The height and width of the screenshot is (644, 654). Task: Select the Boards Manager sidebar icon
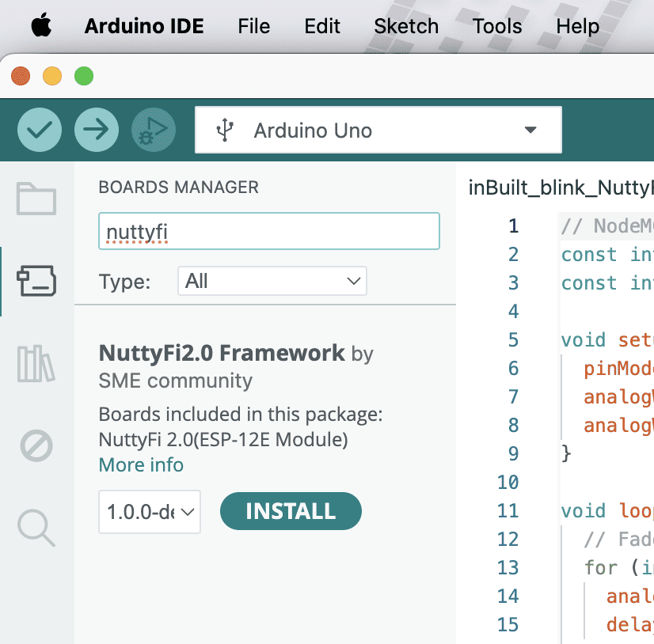(x=36, y=282)
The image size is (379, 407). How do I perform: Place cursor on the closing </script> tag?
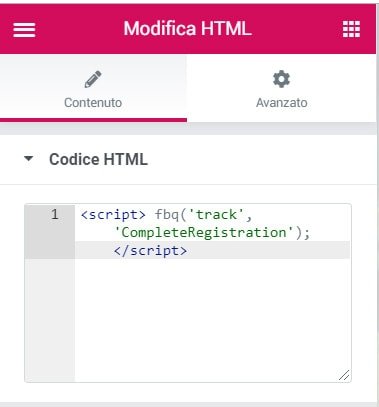click(150, 251)
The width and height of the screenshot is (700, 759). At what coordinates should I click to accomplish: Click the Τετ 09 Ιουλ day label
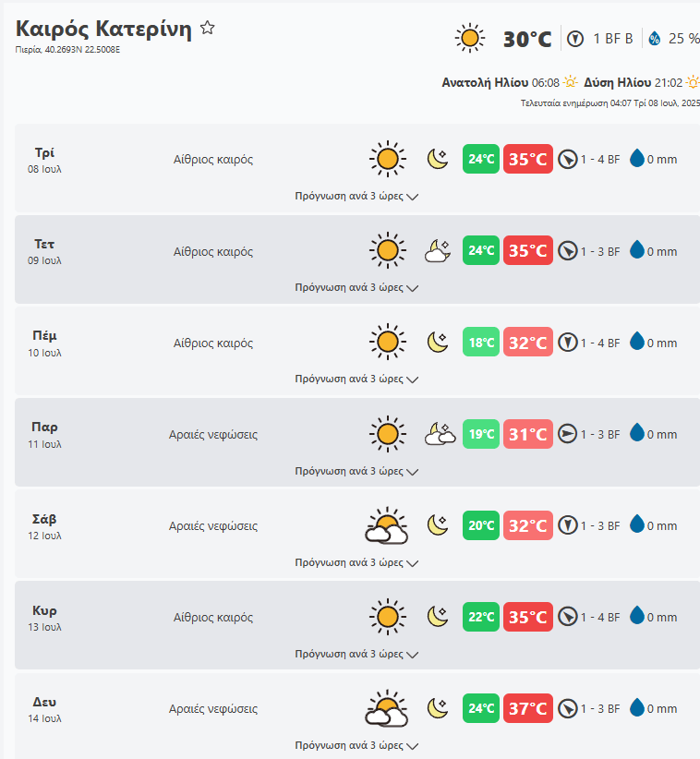pos(44,250)
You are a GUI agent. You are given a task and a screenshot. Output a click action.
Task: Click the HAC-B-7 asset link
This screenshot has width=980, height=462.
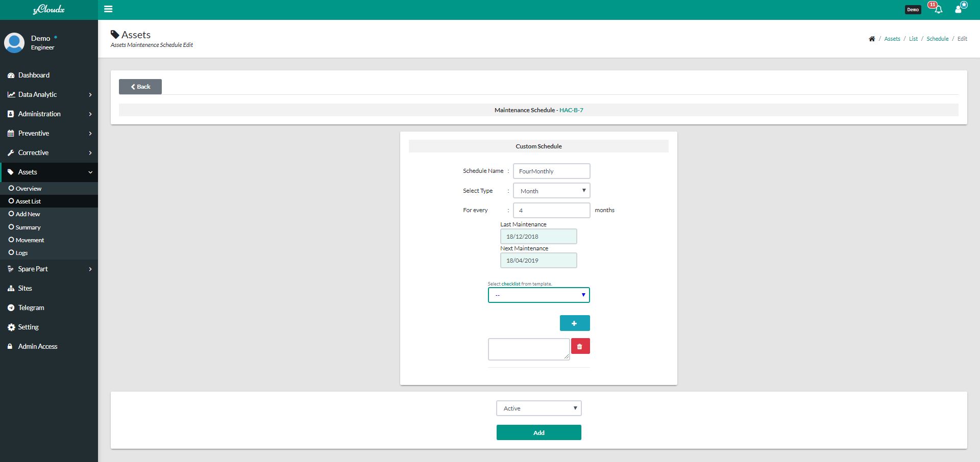(571, 110)
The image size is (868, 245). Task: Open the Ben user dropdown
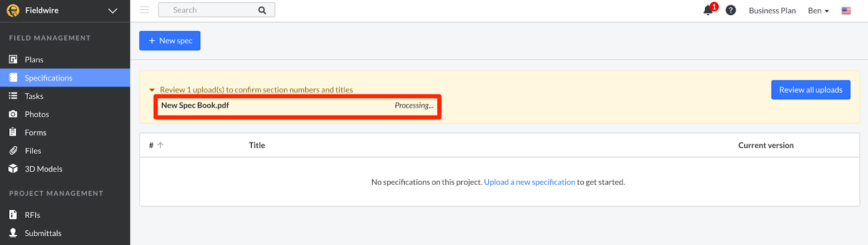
⁂
→ What the task asks
The copy should match the records above exactly, except that pictures are dropped.

→ Output of the task
The height and width of the screenshot is (644, 654). Task: Select the Boards Manager sidebar icon
(x=36, y=282)
The image size is (379, 407). How do I perform: Place cursor on the closing </script> tag?
click(150, 251)
The width and height of the screenshot is (700, 759). At what coordinates should I click to accomplish: Click the Τετ 09 Ιουλ day label
pos(44,250)
You are a GUI agent. You are given a task and a screenshot. Output a click action.
Task: Click the HAC-B-7 asset link
This screenshot has width=980, height=462.
(571, 110)
The image size is (868, 245). Task: Open the Ben user dropdown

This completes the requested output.